'Naughty' Esler knocks narrow focus on skills

June 5, 2008

The head of the Arts and Humanities Research Council has hit out at the skills agenda, warning that universities are being diverted into delivering "narrow competencies".

Speaking at seminar last week on knowledge transfer hosted by the Council for Industry and Higher Education, Philip Esler branded himself "naughty" for attacking government policy.

"The skills agenda can have the unfortunate consequence of diverting us from the fact that universities are not about narrow competencies," he told delegates. "They are about producing people who have powerful analytical and critical capacities ... which can then be applied in any area of the economy."

Dr Esler's criticism follows a series of high-profile warnings about the implications of the Government's target to ensure that 40 per cent of all adults have degree-level skills.
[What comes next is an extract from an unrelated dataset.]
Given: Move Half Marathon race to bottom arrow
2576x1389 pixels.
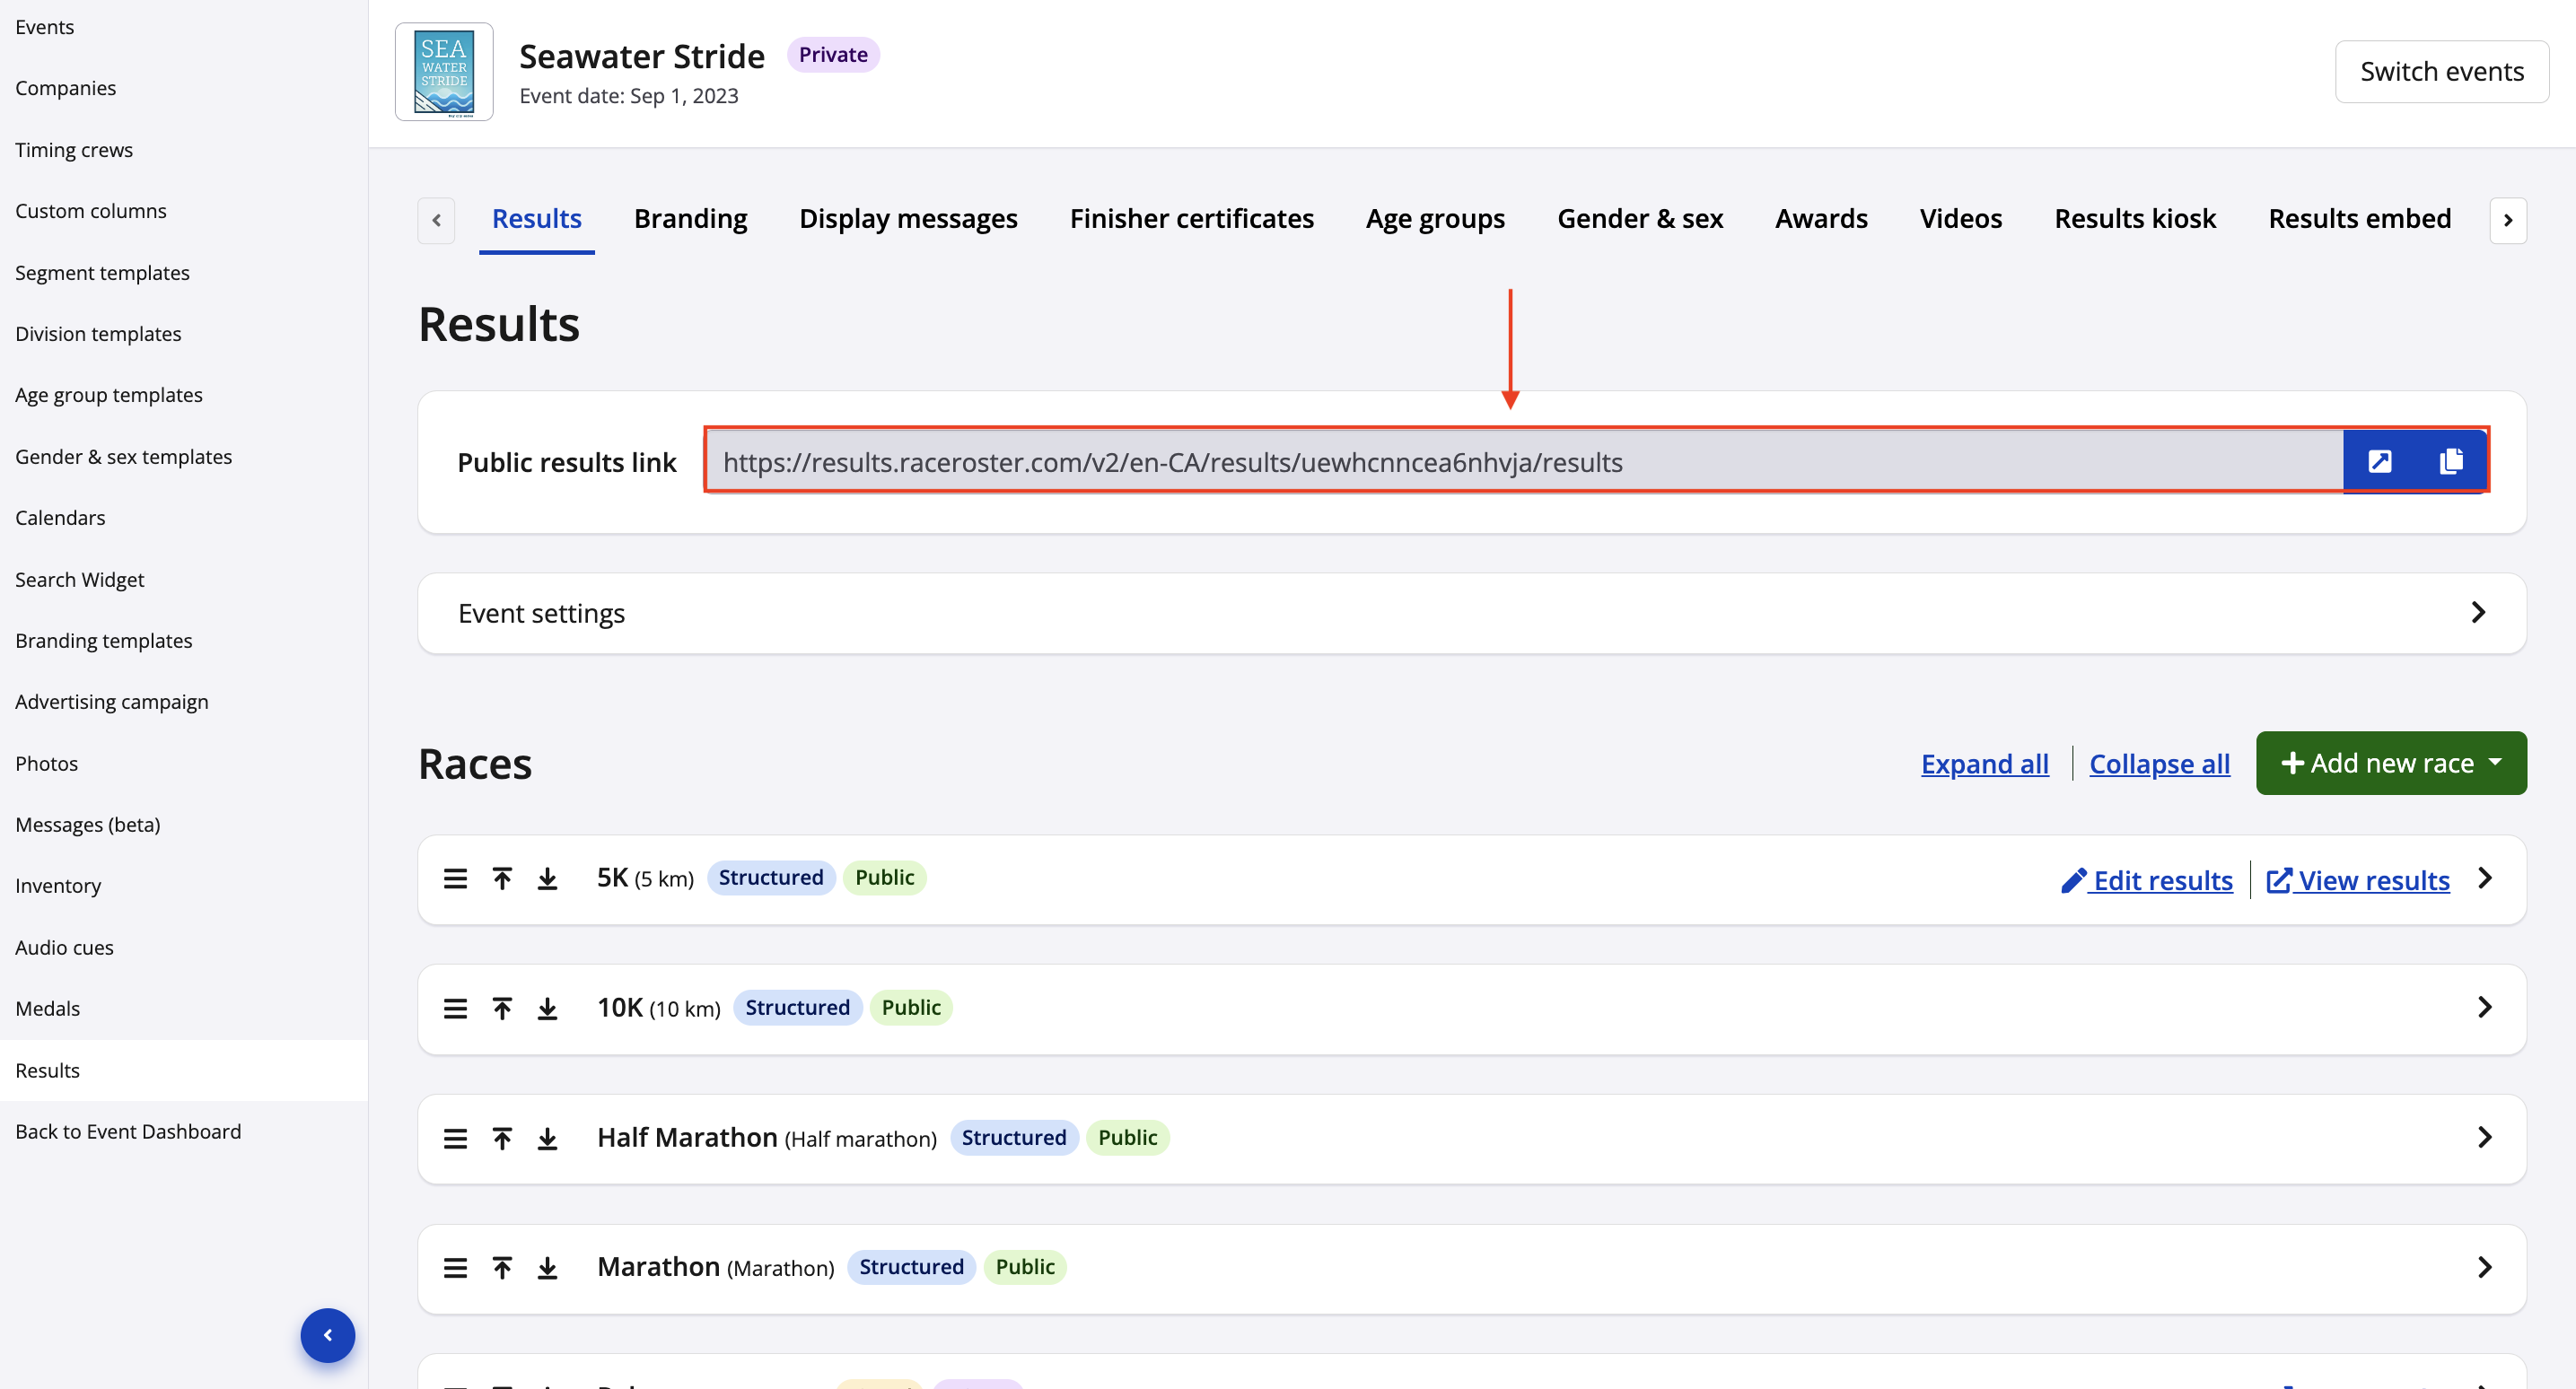Looking at the screenshot, I should (x=547, y=1138).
In February, Mike Thorne, vice-chancellor of Anglia Ruskin University, said the Government was encouraging a view of education as little more than a tool for getting a job. "Too few people value education for its own sake. Undergraduates are rarely motivated by a love of the discipline they study. Degrees are seen as a means to an end with no real interest in what the degree is about. Similarly, a job is seen as a means to the end of getting money with no real interest in the business," he said.

Last year, Richard Lambert, director-general of the Confederation of British Industry, warned that businesses had "very little interest at all" in government targets and feared that the quality of graduates was being traded for mere quantity.

At the University and College Union annual conference last week, a motion criticised the Government for redefining education as "skills acquisition".